Bilancio sociale, avanzamento dei progetti ed attività future della Fondazione Maria Grazia Balducci Rossi
Dal centro Alzheimer di prossima apertura al sostegno in Togo. L’Ente Filantropico traccia la rotta per il futuro e apre le porte a nuovi volontari
SENIGALLIA – Non è solo un documento, ma il racconto di un impegno che cresce. La Fondazione Maria Grazia Balducci Rossi – ETS – Ente Filantropico ha chiuso l’anno 2024 e lo ha fatto segnando un traguardo fondamentale: la redazione del suo primo Bilancio Sociale.
Pubblicato nel 2025, questo documento arriva dopo la trasformazione in Ente Filantropico e rappresenta una scelta di trasparenza e di cuore, un modo per condividere con la comunità non solo i numeri, ma soprattutto le storie e i volti dietro ai progetti.
Negli anni, oltre 80 vite salvate: il cuore oltre gli ostacoli
Il Bilancio Sociale 2024 racconta un impegno straordinario, quello che ha portato la Fondazione MGBR a finanziare 5 missioni mediche cardiochirurgiche in territorio africano ad opera di equipe mediche italiane, alcune in completa autonomia, dedicate al salvataggio di bambini cardiopatici africani.
Un impegno che si traduce in un numero che ci commuove profondamente: 72 interventi eseguiti in Africa tra il 2024 ed il 2025, 14 vite salvate grazie a operazioni chirurgiche vitali eseguite in Italia (dove hanno potuto ricevere le cure necessarie, per poi far ritorno nel loro paese di origine).
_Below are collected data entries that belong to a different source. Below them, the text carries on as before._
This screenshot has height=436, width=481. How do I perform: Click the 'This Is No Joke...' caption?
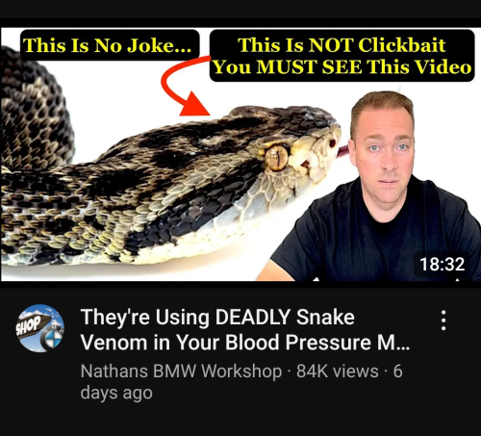(108, 44)
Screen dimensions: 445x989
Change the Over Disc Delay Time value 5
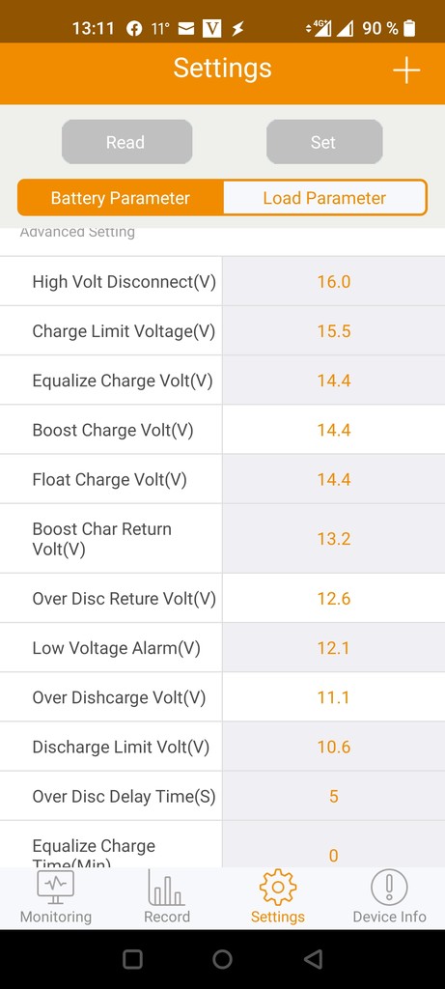(x=333, y=796)
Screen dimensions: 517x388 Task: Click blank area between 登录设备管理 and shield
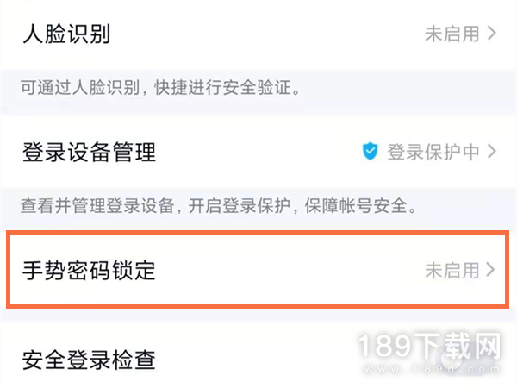(x=259, y=152)
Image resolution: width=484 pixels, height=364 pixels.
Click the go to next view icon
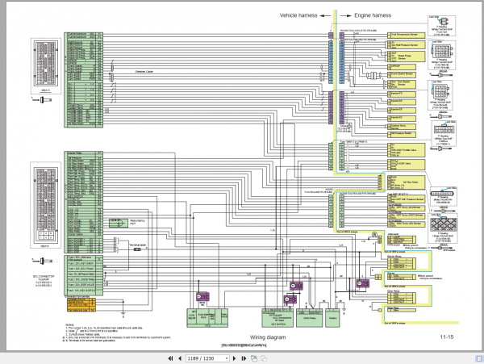coord(264,358)
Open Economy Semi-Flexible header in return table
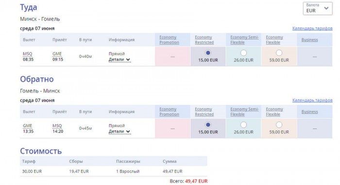This screenshot has height=185, width=340. [x=245, y=112]
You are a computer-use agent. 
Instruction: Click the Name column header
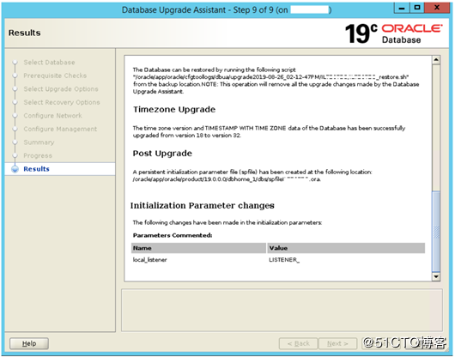[198, 248]
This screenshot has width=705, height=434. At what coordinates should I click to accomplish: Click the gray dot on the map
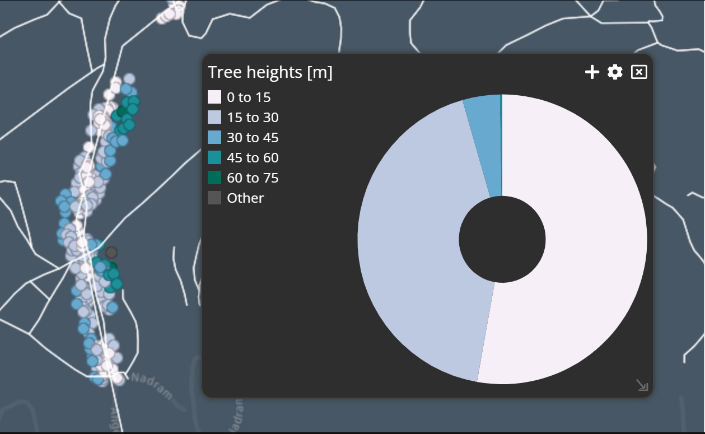pyautogui.click(x=111, y=253)
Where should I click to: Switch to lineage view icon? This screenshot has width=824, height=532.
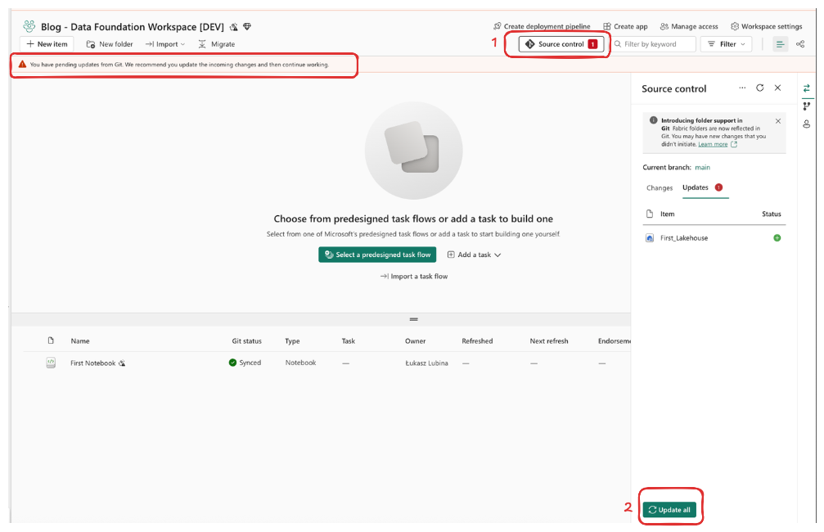pyautogui.click(x=800, y=44)
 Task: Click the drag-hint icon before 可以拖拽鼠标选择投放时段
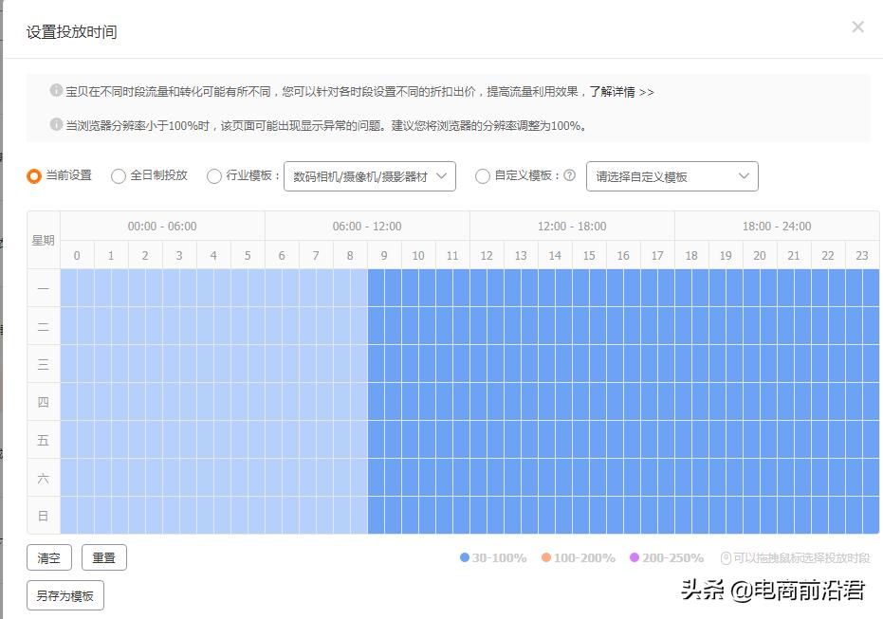[724, 558]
Il percorso è iniziato con un intervento riuscito nel 2022, ha visto il salvataggio di 3 bambini nel 2023, con un picco di 7 vite salvate nel 2024 e di altre 3 nel corso del 2025. La speranza non si ferma: sono già stanziati i fondi per il 2026 e sono previsti ulteriori interventi.
Dal Togo all’Italia: i progetti che uniscono
L’azione della Fondazione si muove su più fronti, con uno sguardo attento ai bisogni, vicini e lontani. In Togo, il progetto di assistenza agli anziani, avviato nel 2024 e ormai a pieno regime dalla seconda metà del 2025, è un esempio luminoso di collaborazione. Insieme alle preziose Suore della Provvidenza di San Paolo (congregazione togolese), la Fondazione assiste 26 anziani, sia autosufficienti che non. Le Sorelle si occupano quotidianamente della distribuzione di piatti pronti o materie prime, per cui la Fondazione ha anche finanziato l’acquisto di un’auto per l’assistenza domiciliare, ha avviato un vero progetto per combattere la solitudine. L’obiettivo è reinserire queste persone in difficoltà nella società, facendole sentire parte di una comunità, anche attraverso attività condivise con i ragazzi del posto.
Le Suore stanno inoltre gettando le basi per future collaborazioni con i centri sanitari locali (ospedale, farmacie), che si spera possano diventare ufficiali nel 2026.
Oltre questi progetti, l’impegno della Fondazione ha radici solide:
- Costa d’Avorio: Un progetto storico, attivo fin dal 2002. Sulla traccia del “Piano Mattei”, dato il raggiungimento di un elevato grado indipendenza, l’obiettivo è lasciare al Ministero della Sanità ivoriano le strutture sanitarie per continuare a supportare la popolazione attraverso un centro di formazione.
- Persone Sole: Un sostegno concreto sul territorio, avviato nel 2021.
- Centro Diurno Alzheimer: Un sogno che diventa realtà. Partito nel 2022, il progetto per la costruzione e l’apertura del centro per persone con Alzheimer o altre demenze a Trecastelli (AN) è quasi al traguardo. I lavori sono quasi ultimati e l’inizio delle attività è previsto per il 2026.
Uno sguardo al futuro: la porta è aperta
Con il Bilancio Sociale 2024 in archivio, la Fondazione guarda già avanti e il Bilancio per il 2025 è già in programmazione. A breve inizierà la pianificazione del budget 2026 per continuare a sostenere i progetti avviati e svilupparne di nuovi, in Italia e all’estero anche a lungo termine come il progetto “Dopo di Noi”.
“La nostra porta è sempre aperta”, conclude la Fondazione. “Siamo pronti ad accogliere nuove collaborazioni, nuovi volontari che vogliano donare il loro tempo e chiunque voglia conoscerci meglio. C’è tanto da fare, e insieme possiamo fare la differenza”.